Top of Working data

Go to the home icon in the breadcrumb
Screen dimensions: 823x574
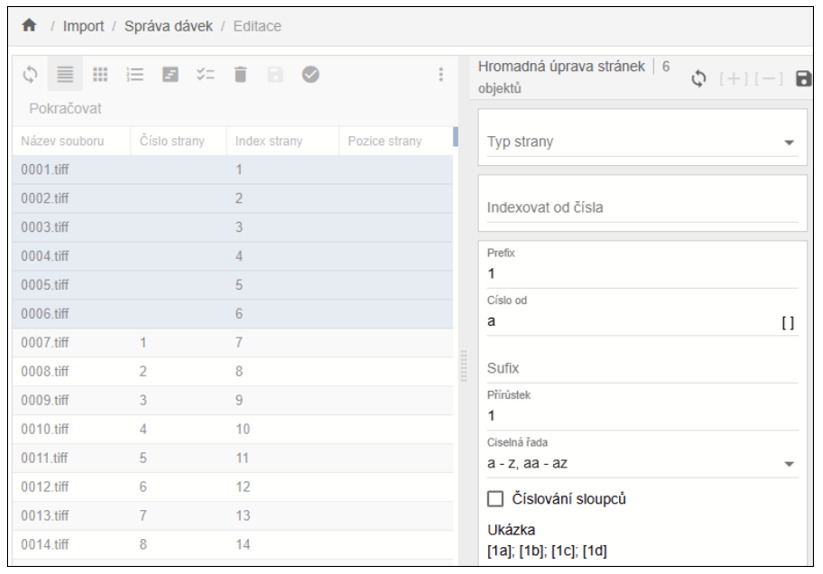(29, 26)
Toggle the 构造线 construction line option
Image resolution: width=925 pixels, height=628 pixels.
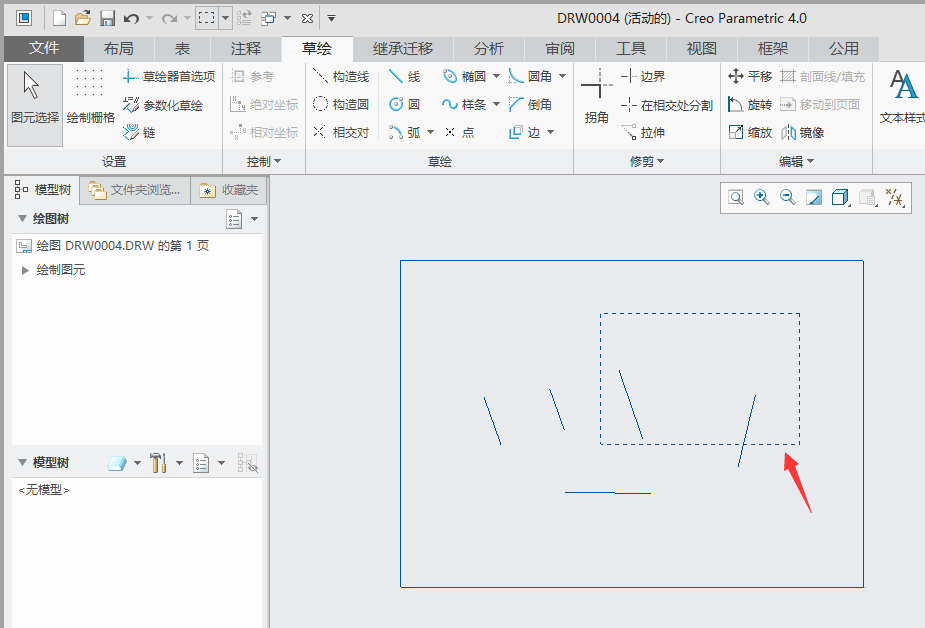(341, 76)
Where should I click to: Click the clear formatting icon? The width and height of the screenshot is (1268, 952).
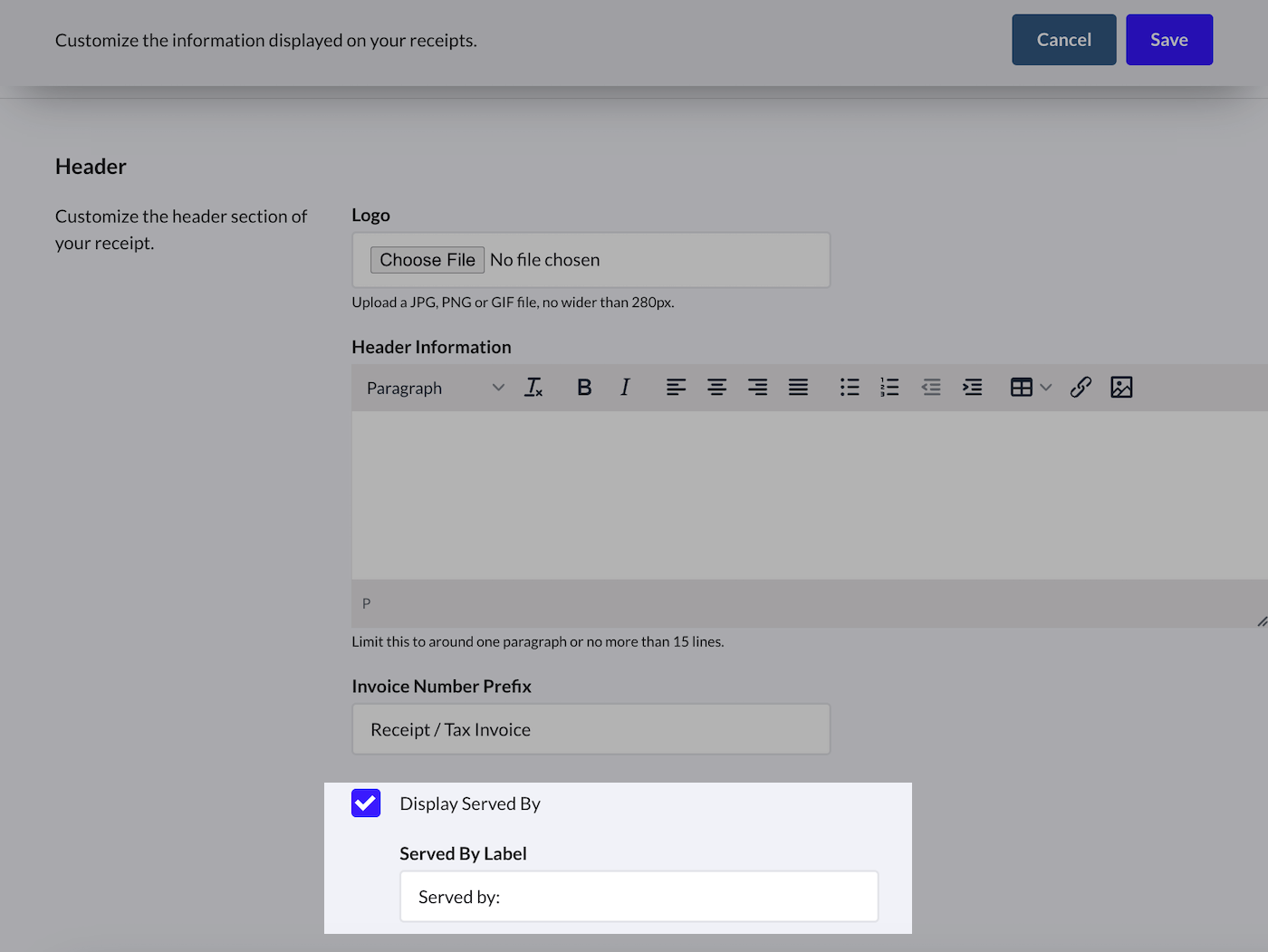(x=533, y=388)
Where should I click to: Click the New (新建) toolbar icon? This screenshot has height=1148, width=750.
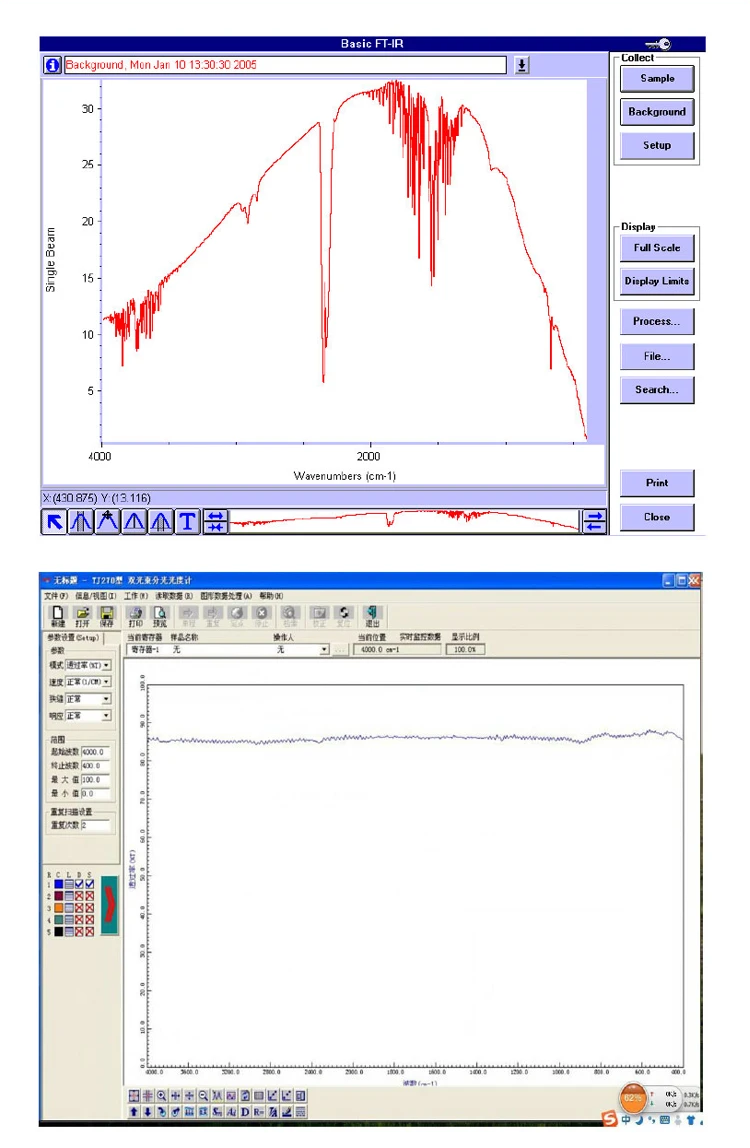[x=58, y=616]
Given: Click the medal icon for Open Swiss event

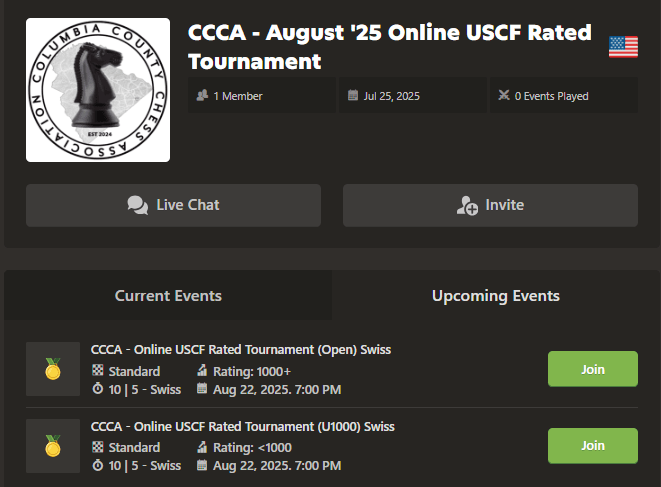Looking at the screenshot, I should tap(53, 369).
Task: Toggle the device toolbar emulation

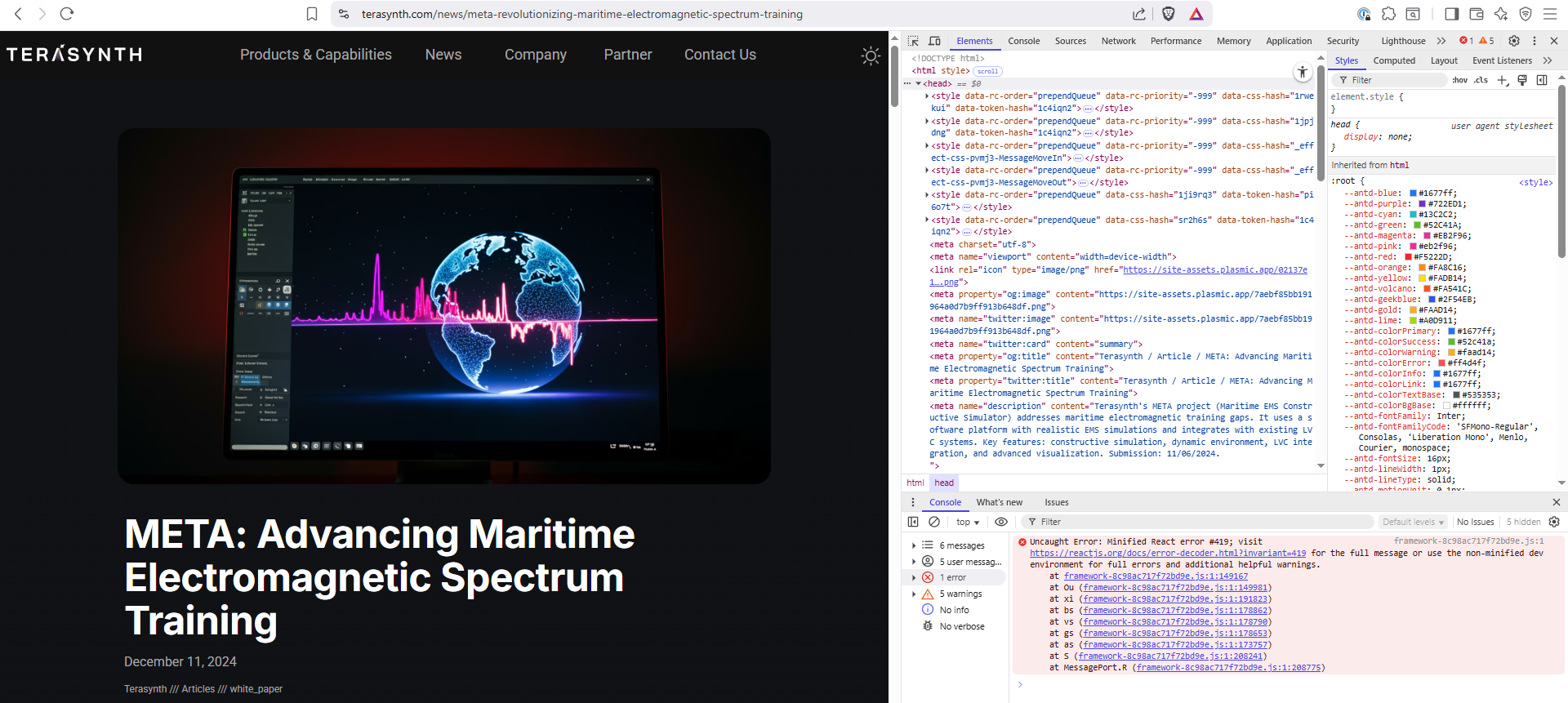Action: point(934,41)
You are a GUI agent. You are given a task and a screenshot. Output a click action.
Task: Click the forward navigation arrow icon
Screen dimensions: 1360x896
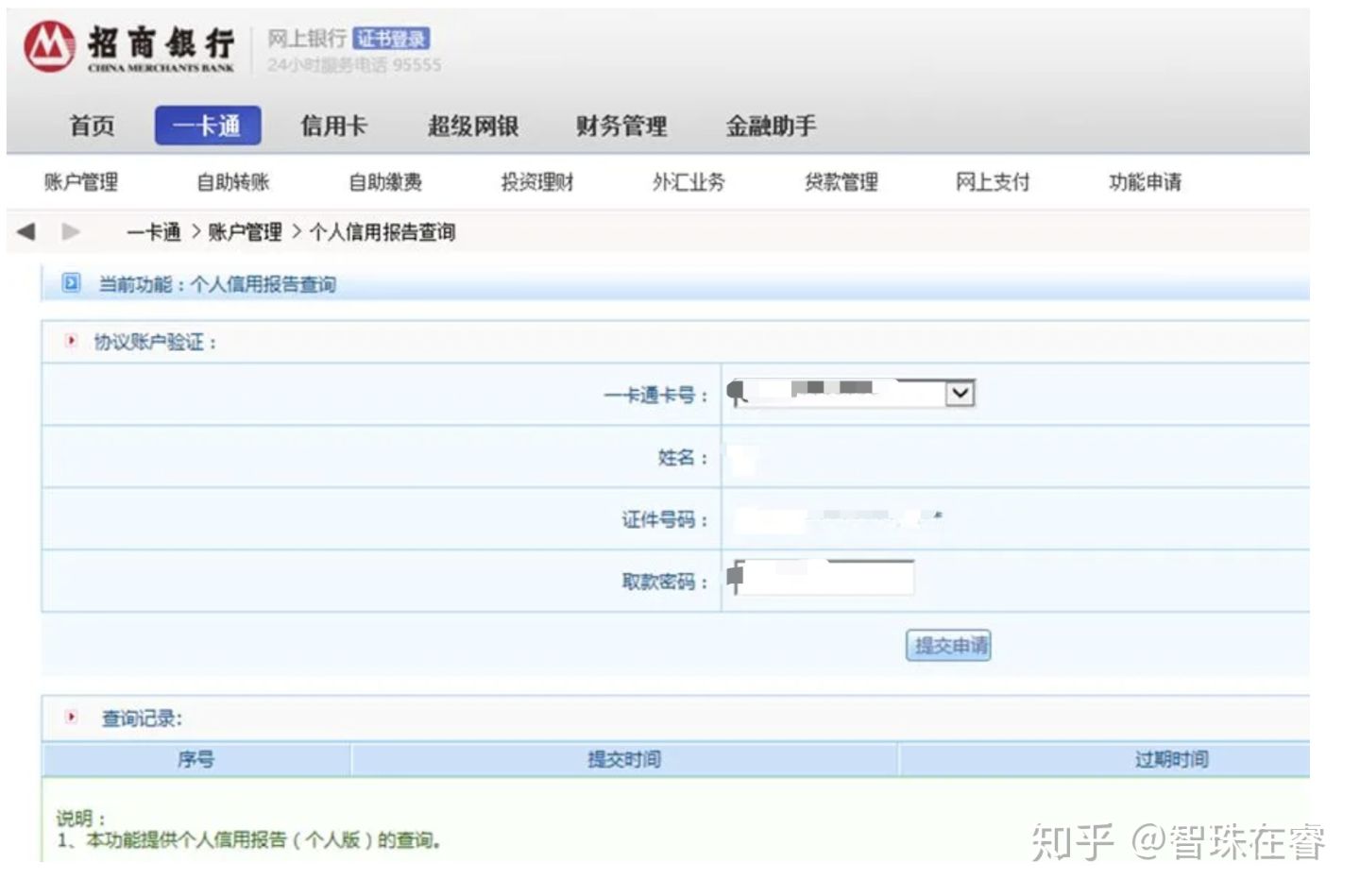(70, 231)
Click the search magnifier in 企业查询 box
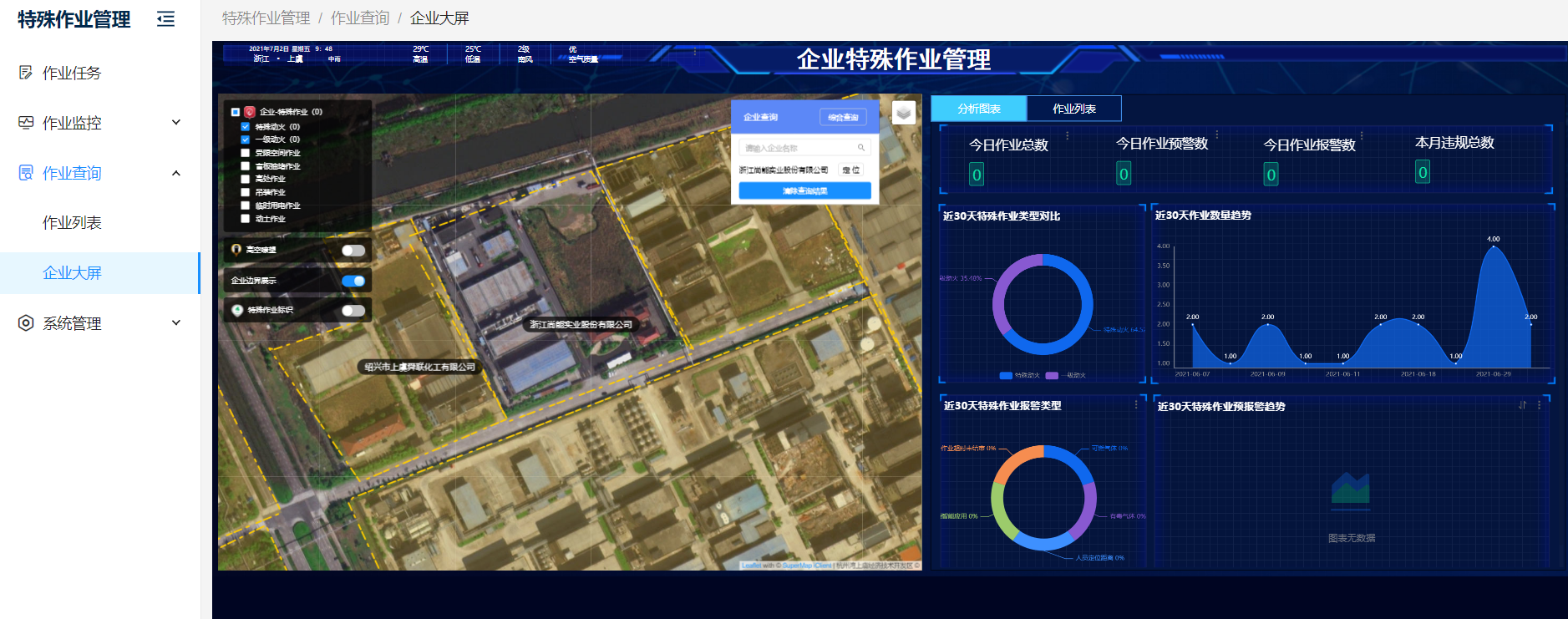The image size is (1568, 619). pyautogui.click(x=860, y=148)
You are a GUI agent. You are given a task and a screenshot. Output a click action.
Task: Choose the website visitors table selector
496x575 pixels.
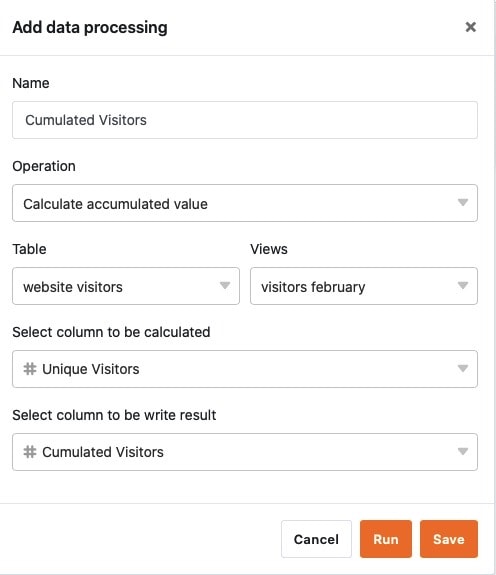click(126, 286)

Bottom of Working data

What is expected:
Your copy should hold all the data word for word. It should hold no pictures.

Completed task:
Go to the home icon in the breadcrumb
Screen dimensions: 823x574
(29, 26)
Toggle the 构造线 construction line option
Image resolution: width=925 pixels, height=628 pixels.
(341, 76)
Where should I click to: Click the clear formatting icon? The width and height of the screenshot is (1268, 952).
(x=533, y=388)
Where should I click to: Click the New (新建) toolbar icon? This screenshot has height=1148, width=750.
[x=58, y=616]
Given: Click the medal icon for Open Swiss event

Looking at the screenshot, I should tap(53, 369).
Task: Toggle the device toolbar emulation

Action: point(934,41)
You are a GUI agent. You are given a task and a screenshot. Output a click action.
Task: Click the forward navigation arrow icon
Screen dimensions: 1360x896
(70, 231)
Click the search magnifier in 企业查询 box
The image size is (1568, 619). pyautogui.click(x=860, y=148)
You are a GUI agent. You are given a task and a screenshot. Output a click action.
Task: Choose the website visitors table selector
496x575 pixels.
click(126, 286)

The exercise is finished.